El hombre de 80 años cumplió con su deber ante lo que consideraba ineludible. «O cumples, se decía, o la cabeza del tren burocrático te aniquila». Estoico desde que se quedó sin familia, se hizo a la nueva normalidad de cartas de pago y viajes al banco. Pero los peces, observadores desde ángulos inalcanzables para el ser humano, no recuperaban el ánimo, aun viendo que quien les daba de comer parecía navegar sin altibajos en el río de la vida. «Como si tengo que ir a Murcia a pagar en la sucursal del banco Mare del Dimoni».
El hombre de 80 años estuvo en esta tesitura algo más de seis meses, hasta que le sobrevino un aire. Eso dijo la vecina de 108 años, cuya pensión no le daba para sobrevivir en las aguas de la vida corriente, así que seguía ganándose el pan limpiando la escalera de la finca a ocho euros la hora, más su trabajo comunitario de hacer la compra a vecinos mayores con problemas de movilidad. Así conseguía, sin ser ese el objetivo principal, otros euros para completar la pensión y respirar. Ella dijo: «No me cabe la menor duda de que ha sido un aire, seguramente al pensar en cómo el legislador no pensó en un colectivo tan vulnerable como las personas mayores —algunas, no pueden ni bajar ni subir ya las escaleras de casa». Luego hizo un gesto consistente en una especie de intento de mordedura de nudillos, de rabia que no quería que se viese.
A Ramón no le hizo falta pensar en más ejemplos sobre la reprobable ética de un legislador sin empatía, tolerado por la sociedad, una sociedad en modo cine mudo, dócil, sin que nadie haya disparado, ni sacado ningún látigo en pro de asegurar vía coercitiva tantísima apatía. Recuperó su escopeta de caza como si de un tesoro de niño curioso de ojos más grandes que la luna llena se tratara. El sonido del disparo levantó a los funcionarios de la Agencia Tributaria de sus poltronas. Uno de ellos, con mucha panza, víctima del sedentarismo, dijo: «Hay que ver lo que somos por dentro. Qué asco».
Por la parte que me toca, me he quedado sin vecino para las partidas de ajedrez. Me he quedado sin una buena compañía, sin sus recetas para la reacción, para sacarle una punta feliz a la vida cotidiana.
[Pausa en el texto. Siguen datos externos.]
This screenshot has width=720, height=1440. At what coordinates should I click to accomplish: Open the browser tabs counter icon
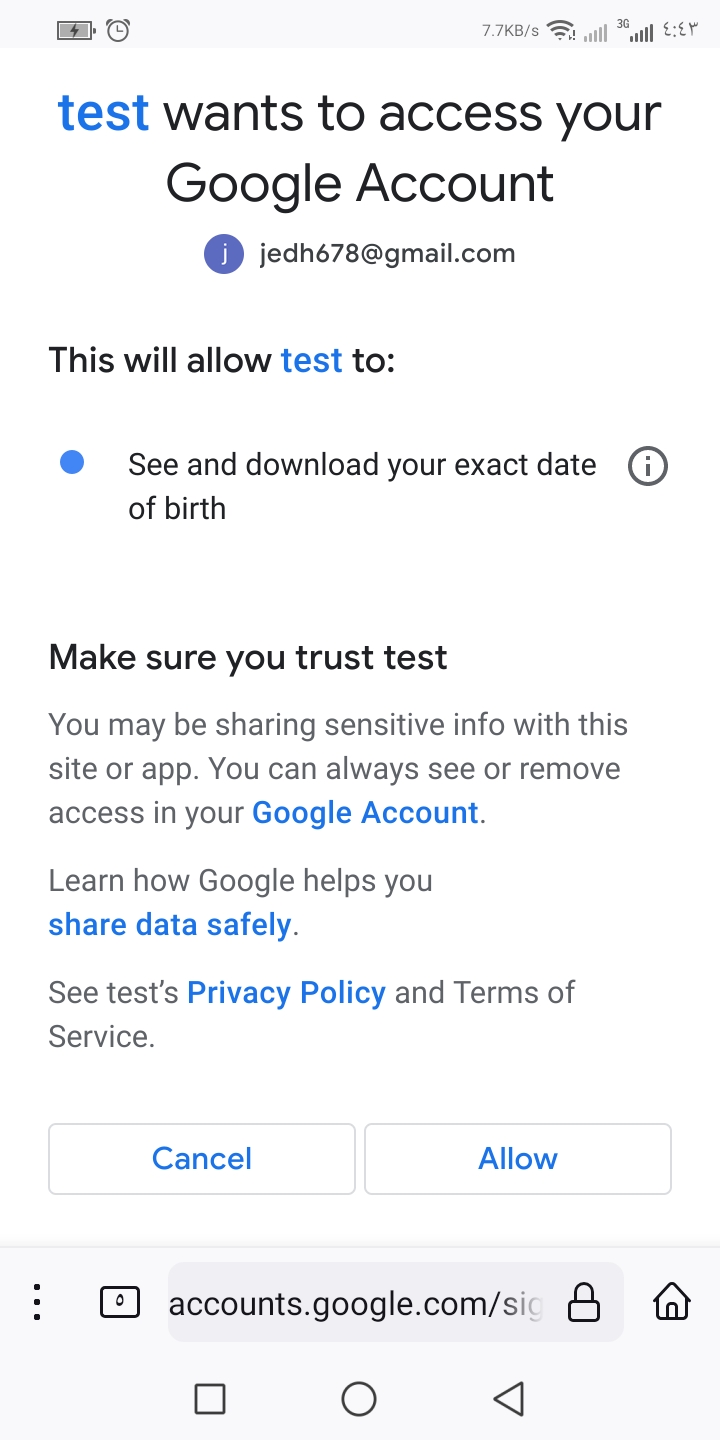coord(120,1302)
No creía, o sí, ahora que lo pienso dos veces, que Ramón se quitara la vida como denuncia social ante la cultura de la tolerancia sin fin, viéndolo participar en las huelgas de hambre para llamar la atención sobre el genocidio de Gaza. No me extraña que haya dado su vida al sentir, como dice la vecina de 108 años, un aire. Si os preguntáis qué fue de los peces, solo os puedo decir que los chicos de la funeraria me dijeron que la pecera estaba vacía. La noticia del suicidio de Ramón a las puertas de la Agencia Tributaria saltó de medio en medio de comunicación. También llegó al que tuvo la idea de convertir en ley un pensamiento que no pensaba más que en el dinero… Un millón de peces bloquearon su garganta.